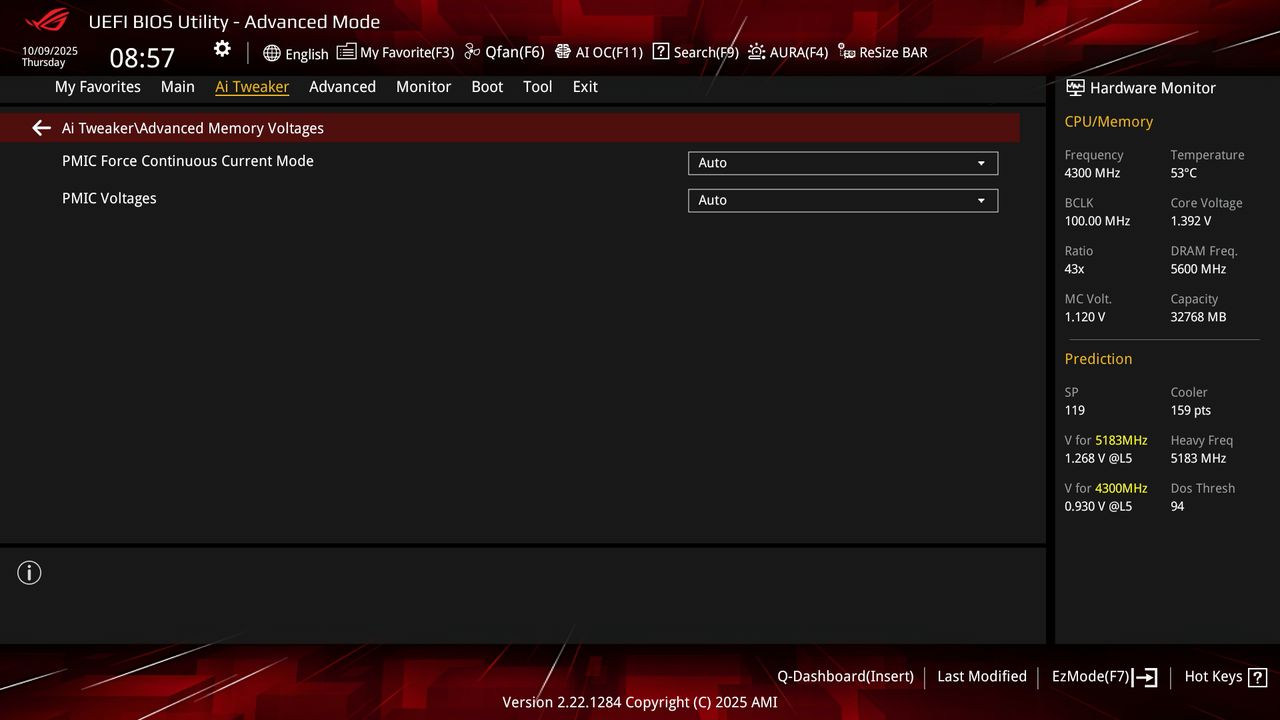1280x720 pixels.
Task: Open the PMIC Force Continuous Current Mode dropdown
Action: (842, 163)
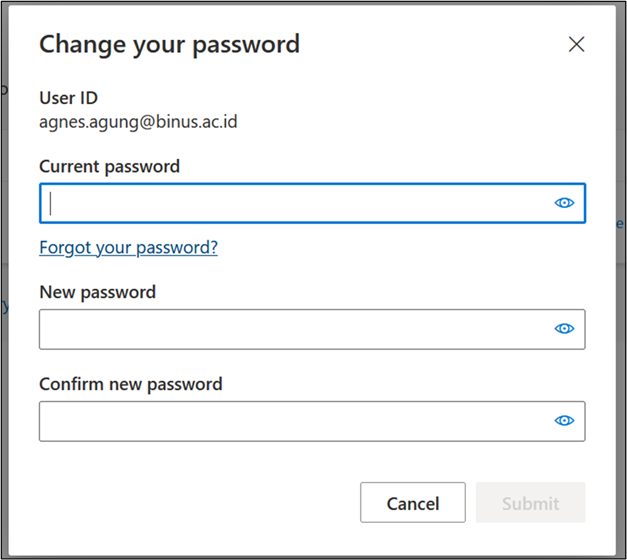The width and height of the screenshot is (627, 560).
Task: Click the blue link fragment at the dialog's right edge
Action: pos(620,225)
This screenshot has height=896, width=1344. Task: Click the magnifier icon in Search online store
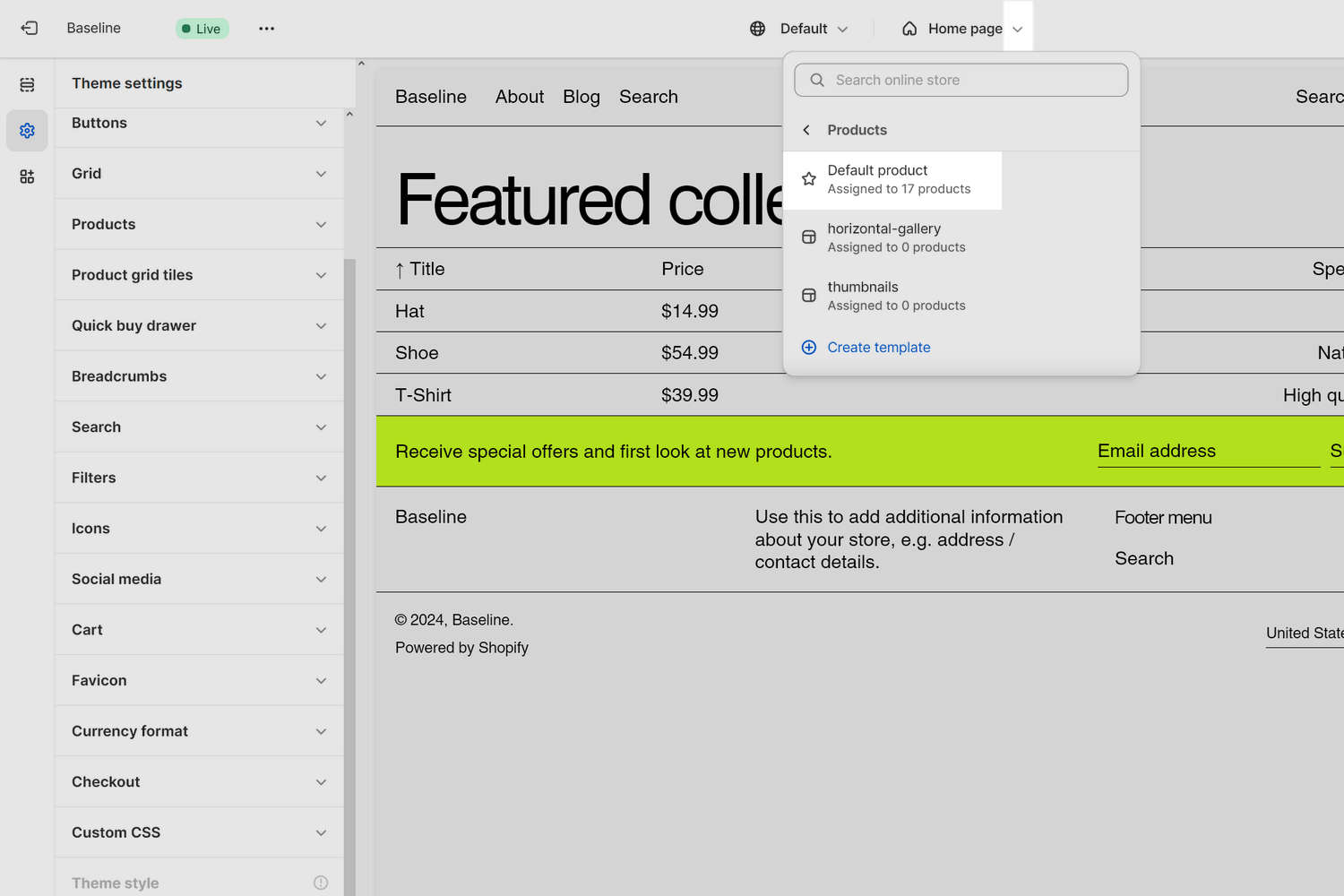pos(816,80)
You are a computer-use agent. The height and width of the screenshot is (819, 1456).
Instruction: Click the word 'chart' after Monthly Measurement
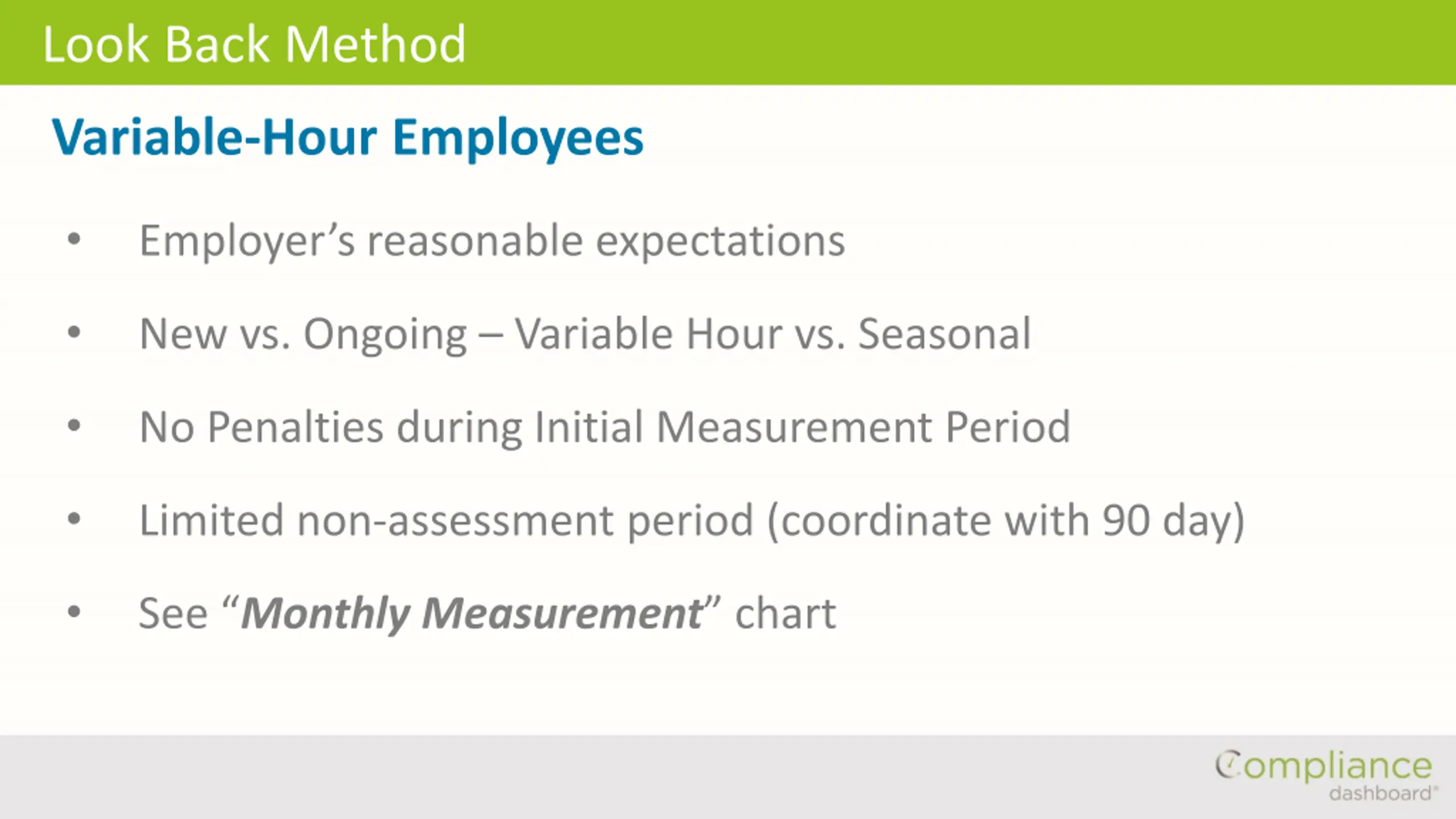click(785, 614)
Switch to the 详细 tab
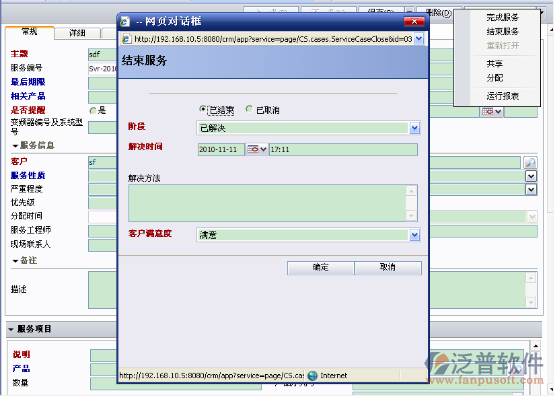 coord(77,33)
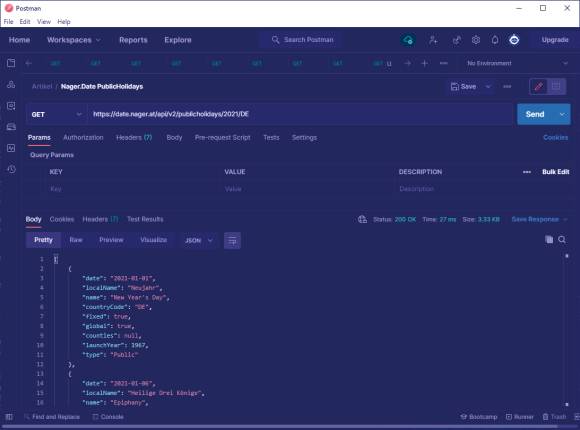
Task: Open the No Environment dropdown
Action: pos(517,63)
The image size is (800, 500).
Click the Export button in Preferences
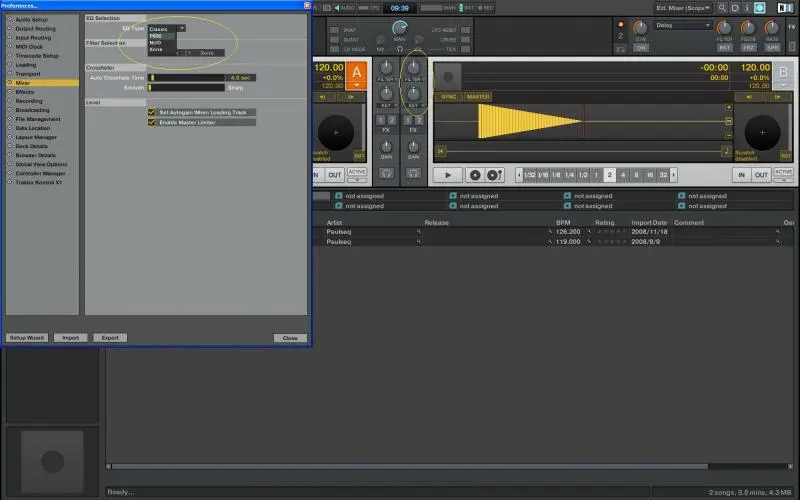109,338
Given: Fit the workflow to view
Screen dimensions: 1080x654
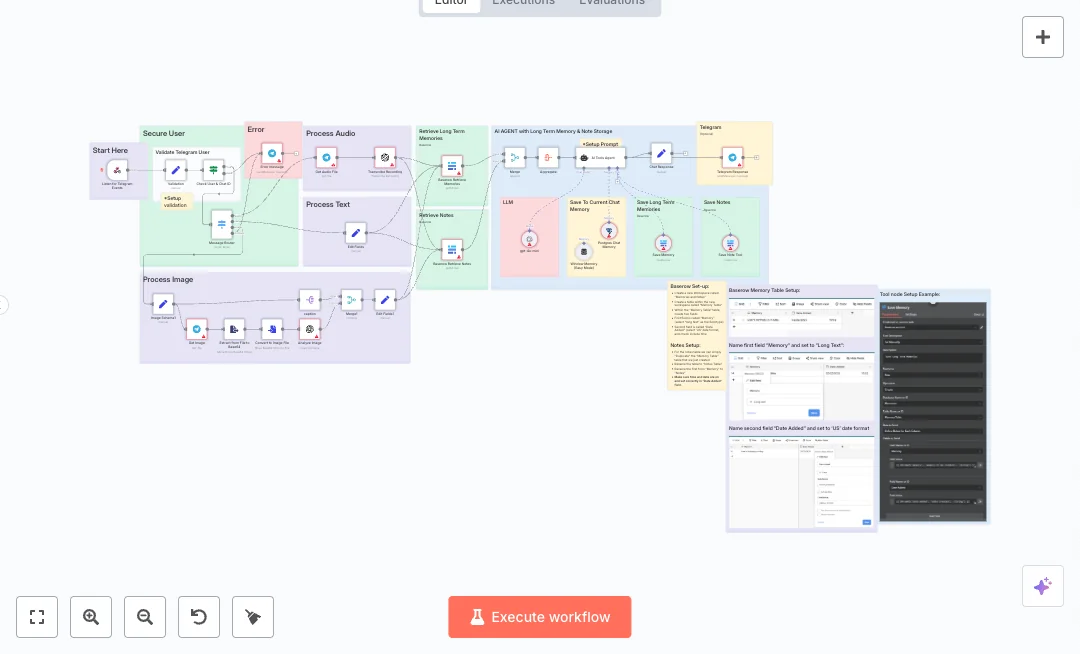Looking at the screenshot, I should 37,617.
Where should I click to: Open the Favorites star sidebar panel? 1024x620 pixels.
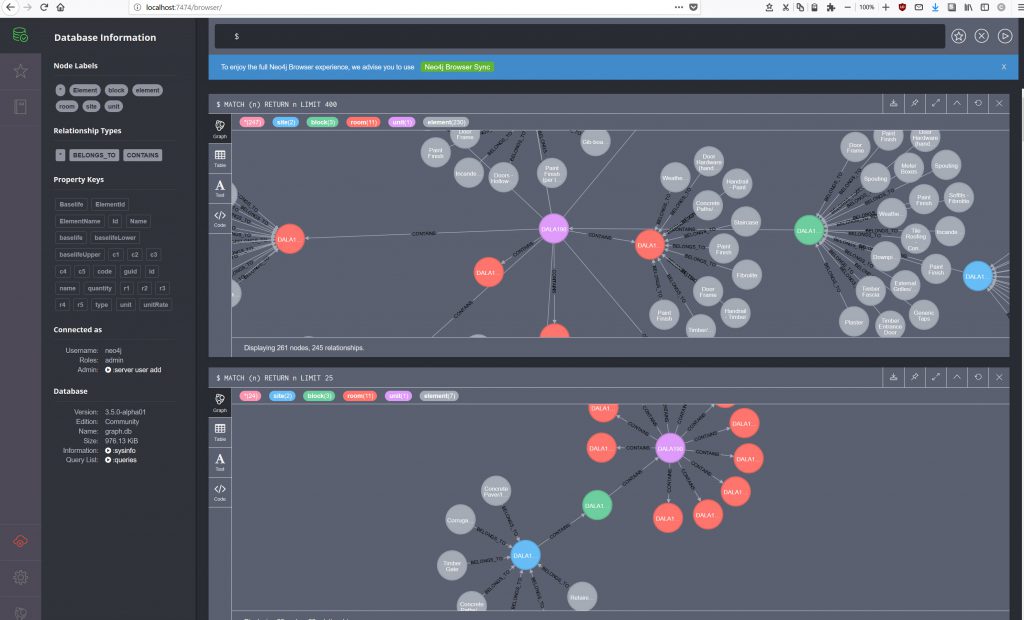(20, 71)
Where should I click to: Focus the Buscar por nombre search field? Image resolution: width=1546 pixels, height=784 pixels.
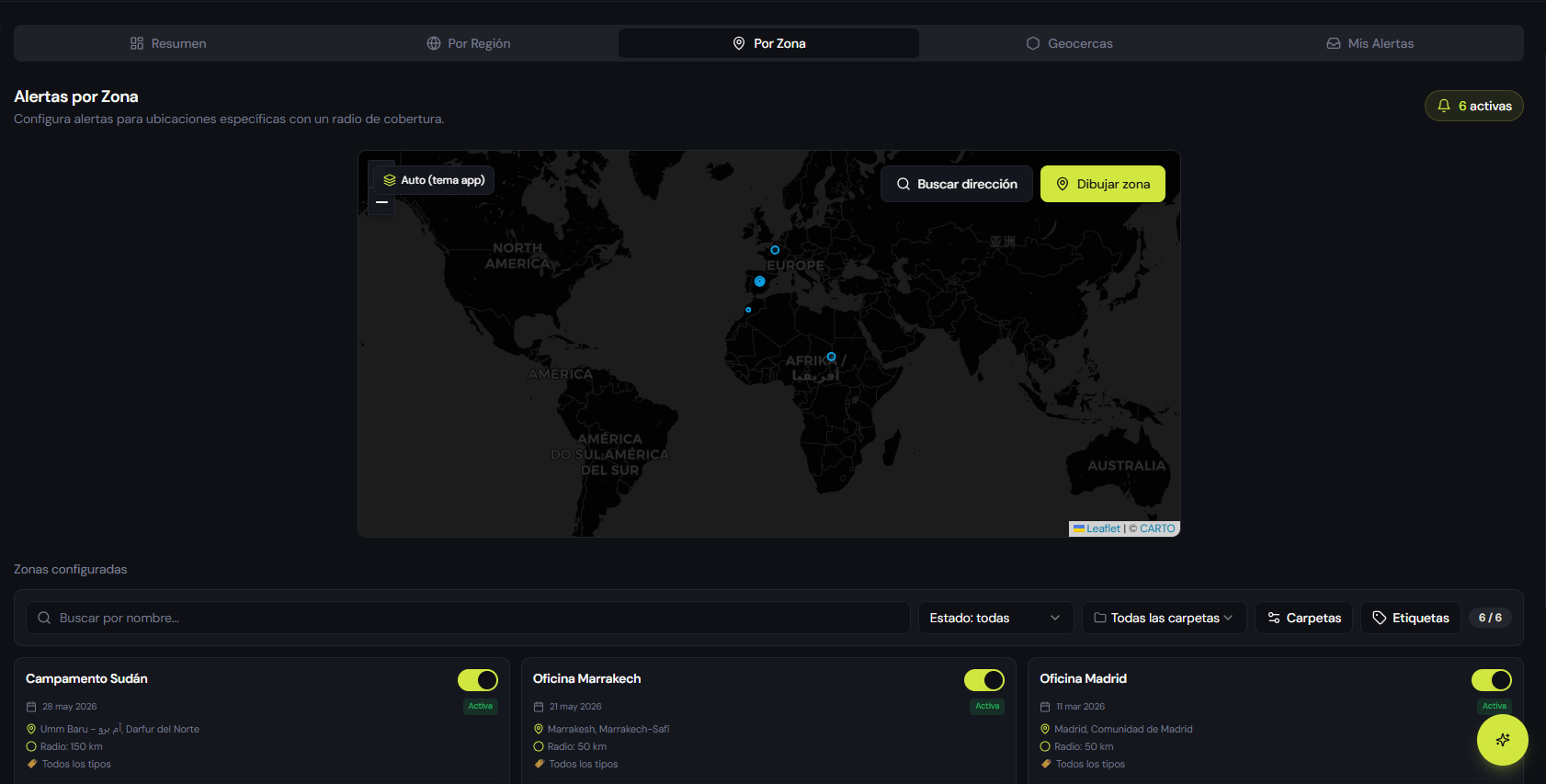tap(468, 618)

━━━━━━━━━━━━━━━━

- _What is needed_
Using the entries above, reproduce word for word only the lines from the one that contains "Switch to the 详细 tab" to the one that contains "Given: Fit the workflow to view", both ends included, and drop every picture.

- _Result of this exercise_
Switch to the 详细 tab
 coord(77,33)
Task: Open the No Environment dropdown
Action: pos(517,63)
The image size is (800, 500).
Click the Export button in Preferences
109,338
Given: Fit the workflow to view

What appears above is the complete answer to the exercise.